--- TASK BRIEF ---
Extract every line of the records below and reproduce each one unchanged.
-------- DATA IN THIS EXERCISE --------
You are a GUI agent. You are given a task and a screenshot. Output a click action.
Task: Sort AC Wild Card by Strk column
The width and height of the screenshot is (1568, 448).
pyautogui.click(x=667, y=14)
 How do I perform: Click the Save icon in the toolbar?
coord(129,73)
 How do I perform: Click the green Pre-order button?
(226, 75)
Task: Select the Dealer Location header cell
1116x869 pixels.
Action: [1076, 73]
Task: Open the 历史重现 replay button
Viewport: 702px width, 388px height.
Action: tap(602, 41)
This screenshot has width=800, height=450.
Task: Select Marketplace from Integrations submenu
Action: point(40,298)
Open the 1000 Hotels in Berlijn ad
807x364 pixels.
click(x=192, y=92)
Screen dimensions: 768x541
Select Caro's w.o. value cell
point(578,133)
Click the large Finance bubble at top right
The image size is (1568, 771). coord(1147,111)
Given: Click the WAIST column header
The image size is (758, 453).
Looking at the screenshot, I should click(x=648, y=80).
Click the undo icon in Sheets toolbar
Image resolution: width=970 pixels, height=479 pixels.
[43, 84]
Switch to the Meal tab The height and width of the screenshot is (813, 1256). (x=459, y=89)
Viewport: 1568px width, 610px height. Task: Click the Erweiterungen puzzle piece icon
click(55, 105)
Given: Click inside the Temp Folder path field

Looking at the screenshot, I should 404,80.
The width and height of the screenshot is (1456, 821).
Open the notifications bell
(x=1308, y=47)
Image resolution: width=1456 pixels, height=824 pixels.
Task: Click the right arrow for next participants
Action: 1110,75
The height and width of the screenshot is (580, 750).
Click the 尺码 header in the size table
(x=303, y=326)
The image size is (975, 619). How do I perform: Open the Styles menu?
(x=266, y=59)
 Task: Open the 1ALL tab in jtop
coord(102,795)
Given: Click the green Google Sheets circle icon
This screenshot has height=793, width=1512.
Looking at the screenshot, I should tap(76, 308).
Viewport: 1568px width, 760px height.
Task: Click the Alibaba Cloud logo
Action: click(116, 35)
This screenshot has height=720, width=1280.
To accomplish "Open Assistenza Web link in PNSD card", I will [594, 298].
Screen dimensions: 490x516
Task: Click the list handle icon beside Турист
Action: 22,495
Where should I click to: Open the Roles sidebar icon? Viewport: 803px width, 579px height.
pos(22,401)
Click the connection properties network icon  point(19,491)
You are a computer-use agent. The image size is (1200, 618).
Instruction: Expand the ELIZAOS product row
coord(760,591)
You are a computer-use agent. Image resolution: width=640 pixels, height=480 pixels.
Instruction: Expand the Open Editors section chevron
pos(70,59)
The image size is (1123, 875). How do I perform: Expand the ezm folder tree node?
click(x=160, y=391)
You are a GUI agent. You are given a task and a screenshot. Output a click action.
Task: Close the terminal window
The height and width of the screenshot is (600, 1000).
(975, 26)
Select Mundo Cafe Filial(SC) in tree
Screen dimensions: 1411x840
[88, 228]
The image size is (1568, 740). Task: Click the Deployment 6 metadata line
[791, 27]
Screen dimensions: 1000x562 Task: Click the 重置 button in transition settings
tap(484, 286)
--------
--- ANSWER FOR THE TASK ---
You are a GUI agent. You are given a task and a screenshot. Output a click action.
Task: Sort AC Wild Card by Strk column
The width and height of the screenshot is (1568, 448).
pyautogui.click(x=667, y=14)
 How do I perform: Click the Save icon in the toolbar?
coord(129,73)
 How do I perform: Click the green Pre-order button?
(226, 75)
Task: Select the Dealer Location header cell
1116x869 pixels.
Action: [1076, 73]
Task: Open the 历史重现 replay button
Viewport: 702px width, 388px height.
Action: tap(602, 41)
This screenshot has width=800, height=450.
Task: Select Marketplace from Integrations submenu
Action: point(40,298)
Open the 1000 Hotels in Berlijn ad
807x364 pixels.
click(x=192, y=92)
Screen dimensions: 768x541
Select Caro's w.o. value cell
point(578,133)
Click the large Finance bubble at top right
The image size is (1568, 771). coord(1147,111)
Given: Click the WAIST column header
The image size is (758, 453).
Looking at the screenshot, I should click(x=648, y=80).
Click the undo icon in Sheets toolbar
Image resolution: width=970 pixels, height=479 pixels.
[43, 84]
Switch to the Meal tab The height and width of the screenshot is (813, 1256). (x=459, y=89)
Viewport: 1568px width, 610px height. Task: Click the Erweiterungen puzzle piece icon
click(55, 105)
Given: Click inside the Temp Folder path field

Looking at the screenshot, I should 404,80.
The width and height of the screenshot is (1456, 821).
Open the notifications bell
(x=1308, y=47)
Image resolution: width=1456 pixels, height=824 pixels.
Task: Click the right arrow for next participants
Action: 1110,75
The height and width of the screenshot is (580, 750).
Click the 尺码 header in the size table
(x=303, y=326)
The image size is (975, 619). How do I perform: Open the Styles menu?
(x=266, y=59)
 Task: Open the 1ALL tab in jtop
coord(102,795)
Given: Click the green Google Sheets circle icon
This screenshot has height=793, width=1512.
Looking at the screenshot, I should tap(76, 308).
Viewport: 1568px width, 760px height.
Task: Click the Alibaba Cloud logo
Action: click(116, 35)
This screenshot has height=720, width=1280.
To accomplish "Open Assistenza Web link in PNSD card", I will [594, 298].
Screen dimensions: 490x516
Task: Click the list handle icon beside Турист
Action: 22,495
Where should I click to: Open the Roles sidebar icon? Viewport: 803px width, 579px height.
pos(22,401)
Click the connection properties network icon  point(19,491)
You are a computer-use agent. The image size is (1200, 618).
Instruction: Expand the ELIZAOS product row
coord(760,591)
You are a computer-use agent. Image resolution: width=640 pixels, height=480 pixels.
Instruction: Expand the Open Editors section chevron
pos(70,59)
The image size is (1123, 875). How do I perform: Expand the ezm folder tree node?
click(x=160, y=391)
You are a GUI agent. You are given a task and a screenshot. Output a click action.
Task: Close the terminal window
The height and width of the screenshot is (600, 1000).
(975, 26)
Select Mundo Cafe Filial(SC) in tree
Screen dimensions: 1411x840
[88, 228]
The image size is (1568, 740). Task: Click the Deployment 6 metadata line
[791, 27]
Screen dimensions: 1000x562 Task: Click the 重置 button in transition settings
tap(484, 286)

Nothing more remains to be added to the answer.